**Exercise instructions:**
Can you sum up the text on the politics of Vojvodina in two sentences?

**Document section:**
The politics of Vojvodina function within the framework of the autonomous province of Vojvodina, Serbia. The province has a legislative assembly composed of 120 proportionally elected members, and a government composed of a president and cabinet ministers. The current political status of Vojvodina is regulated by the Statute of the Autonomous Province of Vojvodina from 2008.

Autonomy
The Autonomous Province of Vojvodina was established in October 1944 and its political status was regulated on September 1, 1945, as an autonomous entity within Serbia, although it had several political predecessors such as Serbian Vojvodina (1848–1849), Voivodeship of Serbia and Banat of Temeschwar (1849–1860), Banat, Bačka and Baranja (1918-1919), and Danube Banovina (1929–1941).

In 1945, the amount of its autonomy was limited. Vojvodina's name was changed on April 7, 1963, to the Socialist Autonomous Province of Vojvodina. Under the 1974 constitution Vojvodina obtained extensive autonomy, and became one of the subjects of the Yugoslav federation.

On July 5, 1989, this extensive autonomy was largely revoked by Milošević's regime and the amount of autonomy of Vojvodina became nominal and greatly limited. On March 28, 1990, the name of the province was reverted to Autonomous Province of Vojvodina.

After the Bulldozer Revolution on October 5, 2000, and change of the regime in the country, the amount of autonomy of Vojvodina was increased and was regulated by the Omnibus law from 2002. The new constitution of Serbia from 2006 did not change the status of Vojvodina regulated in 2002, although it further defined the provincial budget.

On October 18, 2008, the Assembly of Vojvodina adopted the Statute of Autonomous Province of Vojvodina. The Executive Council was renamed Government of Vojvodina consisting of the president, four vice-presidents and members.

Omnibus law
Omnibus law () was a law adopted in 2002 that regulated the autonomous status of Vojvodina within Serbia. The law affirmed the jurisdiction of provincial administration over culture, education, language policy, media, health, sanitary survey, health assurance, pension and invalid assurance, social protection, juristical family protection, social care of the children, soldier and invalid protection, protection of civil invalids of war, ecology, urbanism, construction industry, residential section, employment, economy, mining and energetics, agriculture, stock reserves, tourism, sports, and other sections.

History of the autonomist movement

The movement for autonomy of Vojvodina was always led by local Serbs, who were largest ethnic group in the region. The roots of the autonomist movement date to 1691, when the Habsburg Emperor recognized the right of the Serbs to have one separate autonomous voivodship within the Habsburg monarchy. The autonomy, however, was not realised at that time, and in 1790 (almost 100 years after the promise of the emperor), the Serbs organized their national assembly in Timișoara (today in Romania), where they asked for autonomy. These demands were, however, rejected by the Austrians.

In 1848, as a response to the policy of the revolutionary Hungarian government, the Serbs, in accordance with the right given in 1691, proclaimed the creation of an autonomous region named the Serbian Vojvodina. This time, the autonomy was recognized by the Habsburg emperor, and in November 1849, a separate Habsburg province named the Voivodeship of Serbia and Banat of Temeschwar was created as a political successor of the Serbian Vojvodina.

**Raw data:**
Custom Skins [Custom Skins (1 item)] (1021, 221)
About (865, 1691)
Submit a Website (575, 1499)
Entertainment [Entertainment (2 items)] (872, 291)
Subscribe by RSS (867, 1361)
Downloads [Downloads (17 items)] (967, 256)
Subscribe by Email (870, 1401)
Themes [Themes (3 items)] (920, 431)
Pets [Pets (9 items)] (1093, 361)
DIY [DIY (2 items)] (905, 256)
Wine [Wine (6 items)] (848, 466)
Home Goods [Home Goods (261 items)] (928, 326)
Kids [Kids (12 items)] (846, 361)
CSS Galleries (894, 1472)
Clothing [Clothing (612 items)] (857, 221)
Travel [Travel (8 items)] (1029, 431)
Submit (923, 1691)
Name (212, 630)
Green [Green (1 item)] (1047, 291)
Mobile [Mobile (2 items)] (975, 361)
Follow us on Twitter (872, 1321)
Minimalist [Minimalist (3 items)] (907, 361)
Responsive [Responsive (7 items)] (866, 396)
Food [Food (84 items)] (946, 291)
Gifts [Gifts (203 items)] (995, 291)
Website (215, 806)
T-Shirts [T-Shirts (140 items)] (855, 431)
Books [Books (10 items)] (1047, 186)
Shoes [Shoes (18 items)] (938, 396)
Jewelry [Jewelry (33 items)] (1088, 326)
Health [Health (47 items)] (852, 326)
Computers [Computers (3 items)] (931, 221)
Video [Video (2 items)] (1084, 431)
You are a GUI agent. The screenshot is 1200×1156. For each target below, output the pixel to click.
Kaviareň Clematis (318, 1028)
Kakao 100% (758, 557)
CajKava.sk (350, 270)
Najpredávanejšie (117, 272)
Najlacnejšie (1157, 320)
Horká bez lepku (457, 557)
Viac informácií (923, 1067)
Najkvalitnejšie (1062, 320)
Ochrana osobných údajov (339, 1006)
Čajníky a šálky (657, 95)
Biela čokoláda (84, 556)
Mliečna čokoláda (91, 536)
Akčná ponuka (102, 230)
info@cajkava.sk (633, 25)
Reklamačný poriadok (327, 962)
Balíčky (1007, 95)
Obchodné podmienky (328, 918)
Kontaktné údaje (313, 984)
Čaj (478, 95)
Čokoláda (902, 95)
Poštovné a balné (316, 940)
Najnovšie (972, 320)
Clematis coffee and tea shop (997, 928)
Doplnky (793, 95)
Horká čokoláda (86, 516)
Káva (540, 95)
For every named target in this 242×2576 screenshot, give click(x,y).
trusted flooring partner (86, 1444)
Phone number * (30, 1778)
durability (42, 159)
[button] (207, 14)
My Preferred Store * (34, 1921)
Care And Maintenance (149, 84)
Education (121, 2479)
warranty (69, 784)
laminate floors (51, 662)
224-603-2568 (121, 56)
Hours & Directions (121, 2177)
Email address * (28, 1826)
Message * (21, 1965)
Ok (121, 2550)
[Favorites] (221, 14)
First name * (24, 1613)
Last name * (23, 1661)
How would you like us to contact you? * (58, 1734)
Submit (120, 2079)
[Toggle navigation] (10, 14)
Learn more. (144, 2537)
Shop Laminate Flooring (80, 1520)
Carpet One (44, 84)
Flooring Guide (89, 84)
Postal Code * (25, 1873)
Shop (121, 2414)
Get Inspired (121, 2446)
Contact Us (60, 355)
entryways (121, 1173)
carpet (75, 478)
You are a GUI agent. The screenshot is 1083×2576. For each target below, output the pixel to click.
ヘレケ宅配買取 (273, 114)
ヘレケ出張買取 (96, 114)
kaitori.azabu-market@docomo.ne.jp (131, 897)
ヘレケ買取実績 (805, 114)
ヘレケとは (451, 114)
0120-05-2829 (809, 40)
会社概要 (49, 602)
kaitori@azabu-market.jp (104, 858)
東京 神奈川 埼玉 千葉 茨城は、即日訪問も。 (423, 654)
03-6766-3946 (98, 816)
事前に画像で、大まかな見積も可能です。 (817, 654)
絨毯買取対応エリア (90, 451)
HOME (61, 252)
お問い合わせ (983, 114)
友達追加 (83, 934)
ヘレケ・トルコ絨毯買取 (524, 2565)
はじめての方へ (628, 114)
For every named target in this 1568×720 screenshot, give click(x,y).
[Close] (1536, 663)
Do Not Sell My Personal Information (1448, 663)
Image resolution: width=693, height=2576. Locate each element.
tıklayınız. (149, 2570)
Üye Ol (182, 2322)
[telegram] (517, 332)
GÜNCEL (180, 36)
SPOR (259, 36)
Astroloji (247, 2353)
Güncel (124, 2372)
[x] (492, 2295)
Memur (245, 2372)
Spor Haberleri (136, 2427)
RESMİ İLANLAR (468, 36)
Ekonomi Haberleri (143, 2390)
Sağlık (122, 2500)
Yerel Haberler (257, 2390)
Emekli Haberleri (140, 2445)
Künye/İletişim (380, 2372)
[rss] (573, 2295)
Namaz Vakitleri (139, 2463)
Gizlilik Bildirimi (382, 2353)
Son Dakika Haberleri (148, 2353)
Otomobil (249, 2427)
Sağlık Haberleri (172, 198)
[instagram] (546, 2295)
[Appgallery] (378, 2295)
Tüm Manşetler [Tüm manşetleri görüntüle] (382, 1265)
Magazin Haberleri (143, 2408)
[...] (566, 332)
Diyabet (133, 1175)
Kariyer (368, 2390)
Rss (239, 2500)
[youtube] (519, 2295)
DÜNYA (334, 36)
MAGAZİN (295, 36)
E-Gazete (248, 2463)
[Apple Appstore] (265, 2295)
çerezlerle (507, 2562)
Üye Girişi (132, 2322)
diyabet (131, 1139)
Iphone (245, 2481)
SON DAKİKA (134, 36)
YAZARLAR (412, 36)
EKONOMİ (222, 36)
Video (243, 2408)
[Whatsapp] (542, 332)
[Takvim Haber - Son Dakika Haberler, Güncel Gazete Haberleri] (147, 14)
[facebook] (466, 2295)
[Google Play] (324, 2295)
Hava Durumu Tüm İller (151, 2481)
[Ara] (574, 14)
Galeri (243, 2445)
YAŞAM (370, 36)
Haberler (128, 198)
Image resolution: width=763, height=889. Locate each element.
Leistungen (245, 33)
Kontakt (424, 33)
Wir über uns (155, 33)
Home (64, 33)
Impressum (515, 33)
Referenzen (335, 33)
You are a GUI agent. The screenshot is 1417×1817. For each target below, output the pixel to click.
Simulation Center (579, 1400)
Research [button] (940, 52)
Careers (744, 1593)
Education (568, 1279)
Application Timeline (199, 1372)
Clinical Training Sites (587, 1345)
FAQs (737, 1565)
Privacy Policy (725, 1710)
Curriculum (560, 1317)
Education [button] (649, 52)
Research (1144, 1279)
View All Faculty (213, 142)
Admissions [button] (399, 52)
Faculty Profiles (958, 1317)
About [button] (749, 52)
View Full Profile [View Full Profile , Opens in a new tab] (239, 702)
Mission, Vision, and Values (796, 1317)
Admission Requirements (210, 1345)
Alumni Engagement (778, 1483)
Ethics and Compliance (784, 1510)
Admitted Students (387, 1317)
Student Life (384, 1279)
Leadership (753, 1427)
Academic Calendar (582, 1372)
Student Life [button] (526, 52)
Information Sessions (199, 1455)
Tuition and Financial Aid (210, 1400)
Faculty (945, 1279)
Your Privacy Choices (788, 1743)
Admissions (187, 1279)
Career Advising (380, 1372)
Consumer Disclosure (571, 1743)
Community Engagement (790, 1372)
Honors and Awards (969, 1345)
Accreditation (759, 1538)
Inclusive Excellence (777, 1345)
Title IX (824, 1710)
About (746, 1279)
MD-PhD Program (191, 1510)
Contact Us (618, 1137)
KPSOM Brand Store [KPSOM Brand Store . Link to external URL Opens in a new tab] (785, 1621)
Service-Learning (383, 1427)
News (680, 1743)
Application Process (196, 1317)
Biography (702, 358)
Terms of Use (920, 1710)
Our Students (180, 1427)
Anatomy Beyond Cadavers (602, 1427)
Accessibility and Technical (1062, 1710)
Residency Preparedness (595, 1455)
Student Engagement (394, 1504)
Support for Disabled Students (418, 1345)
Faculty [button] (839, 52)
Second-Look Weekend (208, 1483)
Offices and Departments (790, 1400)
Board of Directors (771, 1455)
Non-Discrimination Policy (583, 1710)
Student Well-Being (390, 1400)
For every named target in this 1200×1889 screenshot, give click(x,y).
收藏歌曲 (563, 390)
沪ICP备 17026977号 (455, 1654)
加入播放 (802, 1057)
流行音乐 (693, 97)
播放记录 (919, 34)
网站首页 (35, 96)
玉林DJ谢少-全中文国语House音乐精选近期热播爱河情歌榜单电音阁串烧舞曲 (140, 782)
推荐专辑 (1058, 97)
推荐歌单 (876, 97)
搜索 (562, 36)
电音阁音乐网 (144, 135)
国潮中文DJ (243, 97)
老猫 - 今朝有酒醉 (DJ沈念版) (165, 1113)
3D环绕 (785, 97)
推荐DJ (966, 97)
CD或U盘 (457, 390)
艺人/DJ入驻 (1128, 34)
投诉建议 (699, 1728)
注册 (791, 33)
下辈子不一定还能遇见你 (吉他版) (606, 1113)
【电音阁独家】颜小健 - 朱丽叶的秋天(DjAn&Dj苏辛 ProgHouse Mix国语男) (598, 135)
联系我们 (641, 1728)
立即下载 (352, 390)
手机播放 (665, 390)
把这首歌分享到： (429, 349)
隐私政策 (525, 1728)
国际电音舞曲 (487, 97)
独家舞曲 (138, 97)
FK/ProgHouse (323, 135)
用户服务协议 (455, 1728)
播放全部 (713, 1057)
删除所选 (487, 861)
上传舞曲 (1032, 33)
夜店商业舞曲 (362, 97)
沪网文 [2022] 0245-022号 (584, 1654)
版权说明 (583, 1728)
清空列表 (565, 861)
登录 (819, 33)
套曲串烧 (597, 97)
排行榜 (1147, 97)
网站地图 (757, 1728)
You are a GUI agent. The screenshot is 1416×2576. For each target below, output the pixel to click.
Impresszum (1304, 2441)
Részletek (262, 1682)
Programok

**Result of this task:**
Vojvodina is an autonomous province within Serbia with a legislative assembly of 120 proportionally elected members and a government made up of a president and cabinet ministers, and its current status is regulated by the 2008 Statute of the Autonomous Province of Vojvodina. Established in October 1944, the province gained extensive autonomy under the 1974 constitution, had it largely revoked in 1989, and saw it increased after 2000 through the 2002 Omnibus law, while the movement for its autonomy, always led by local Serbs, traces its roots to 1691.